To maintain integrity, SQL Server will place an “intent lock” on a higher-level object if a lower level object is currently locked by another type of lock. This type of locks prevents you from changing the schema of a table if that table is currently being updated by an application.

Types of Isolation

Isolation Levels are methods SQL Server uses to manipulate and control data integrity. In my previous post (Isolation Levels, Part 101), I presented to you the major concurrency problems. Concurrency problems can be resolved or controlled by which Isolation Level you use.

The ISO standard has 4 different definitions of isolation level for the manipulation of data, which SQL Server gladly supports.

Read Uncommitted

This level of isolation is truthfully a lack of isolation, meaning no Shared Locks are implemented so data read into a result set can be altered while the SELECT statement is being executed.
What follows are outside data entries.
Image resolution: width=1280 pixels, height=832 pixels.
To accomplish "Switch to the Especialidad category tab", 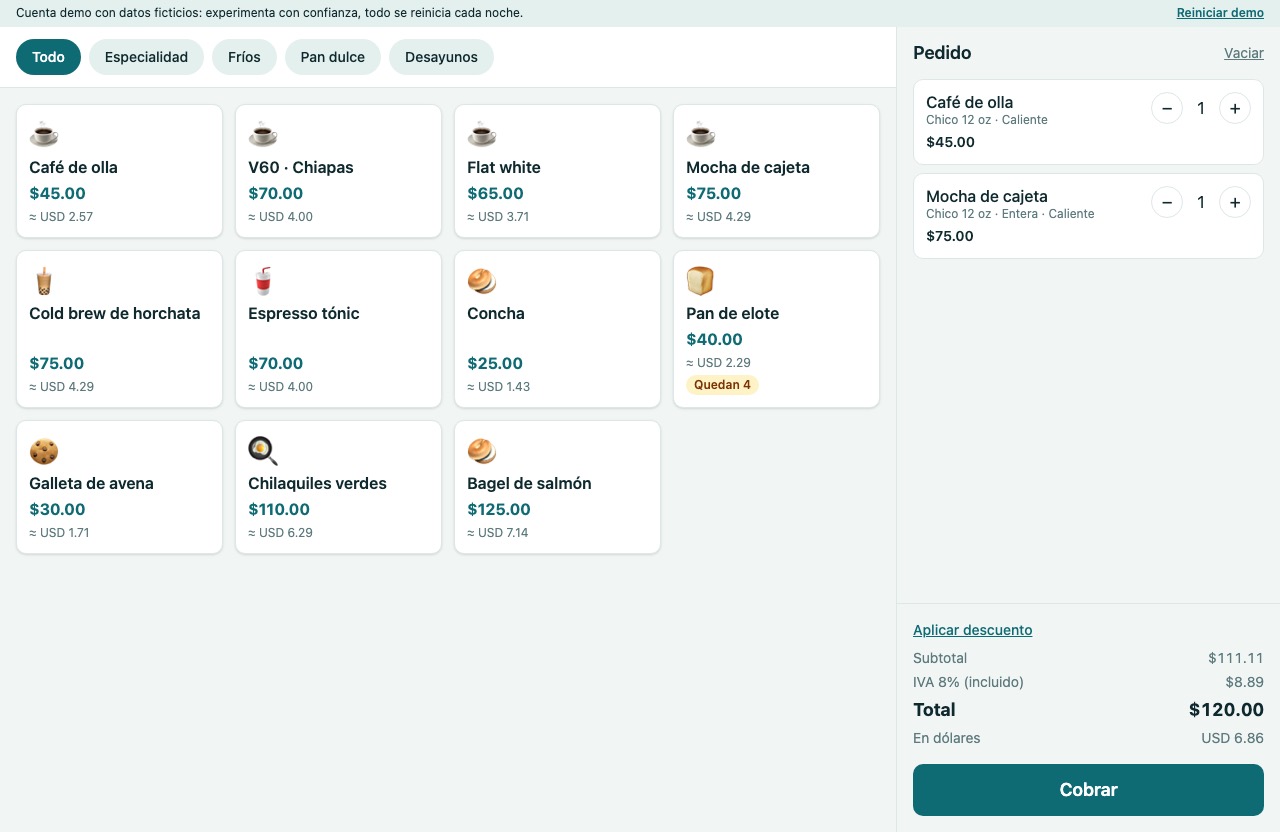I will (x=146, y=57).
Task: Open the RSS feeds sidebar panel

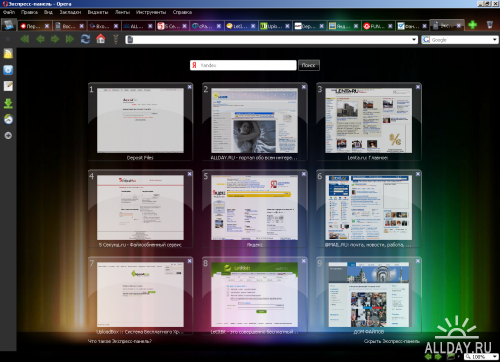Action: pyautogui.click(x=8, y=53)
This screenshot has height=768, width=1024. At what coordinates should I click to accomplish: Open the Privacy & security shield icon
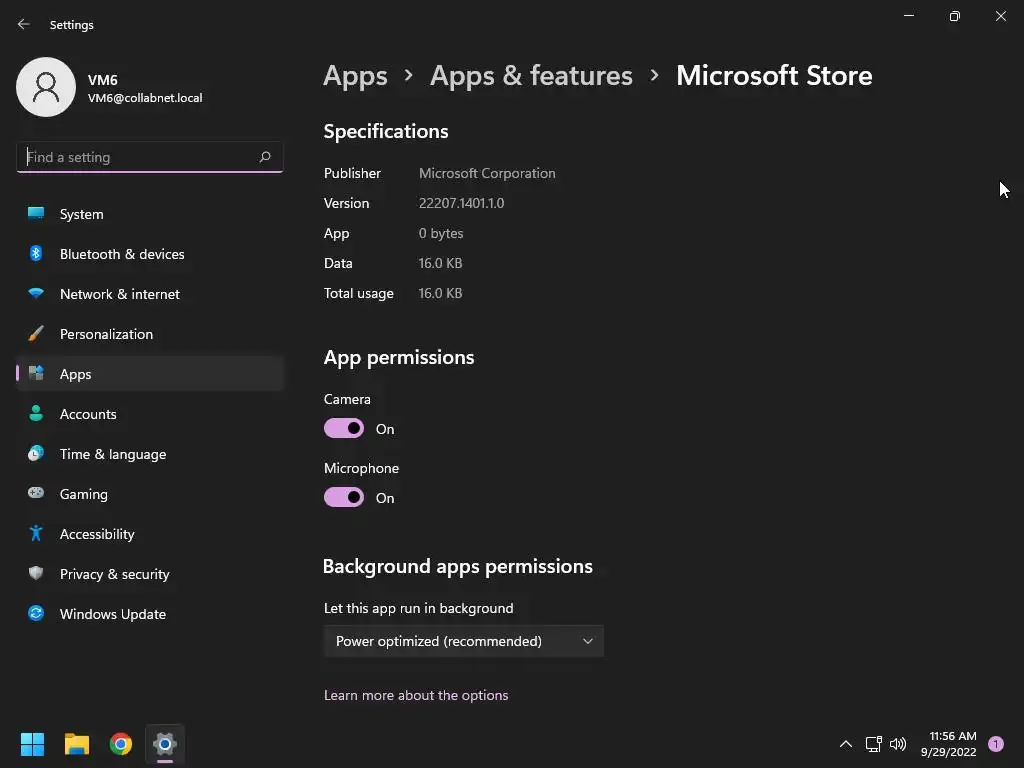pos(36,574)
For example, if you are trying to select 5,000 rows from a table which may take some time, a 2nd transaction could UPDATE row number 4,999 before the SELECT statement can complete the data set requested.  This is what we call a “dirty read” 

What some T-SQL Developers do not realize is the query hint “WITH (NOLOCK)” is the equivalent of Read Uncommitted Isolation level.

Read Committed

This is the default Isolation Level for SQL Server and its sole purpose is to prevent “dirty reads”. It does this by placing a SHARED LOCK on the table when it is read.  This lock will allow other SELECT transactions to read the same data but will not allow INSERT, UPDATE or DELETE transactions. These subsequent transactions will be BLOCKED until the first SELECT transaction completes.

Repeatable Read

Imagine if you will a SELECT statement at the beginning of a transaction. Then some data manipulation occurs on another table based on the results of SELECT #1, then a 2nd SELECT statement tries to reload the same dataset from the first part of the transaction.  Between the two SELECT statements a 2nd transaction UPDATES the table and you get two separate result sets from SELECT 1 and SELECT 2. This occurs because SHARED LOCKS are “statement aware” not transactional aware. 
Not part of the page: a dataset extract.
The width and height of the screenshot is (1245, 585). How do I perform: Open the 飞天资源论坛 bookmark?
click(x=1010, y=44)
The Repeatable Read Isolation level prevents this from happening. If the two SELECT statements are in the same transaction, then the first result set will have the same data as the 2nd result set.

Serializable

This is the highest level of isolation available to the SQL Server engine. This will isolate the table in serial order until the transaction completes. No other transaction can INSERT, UPDATE, DELETE or even SELECT from the tables.  This is precisely how building indexes occur, one row at a time.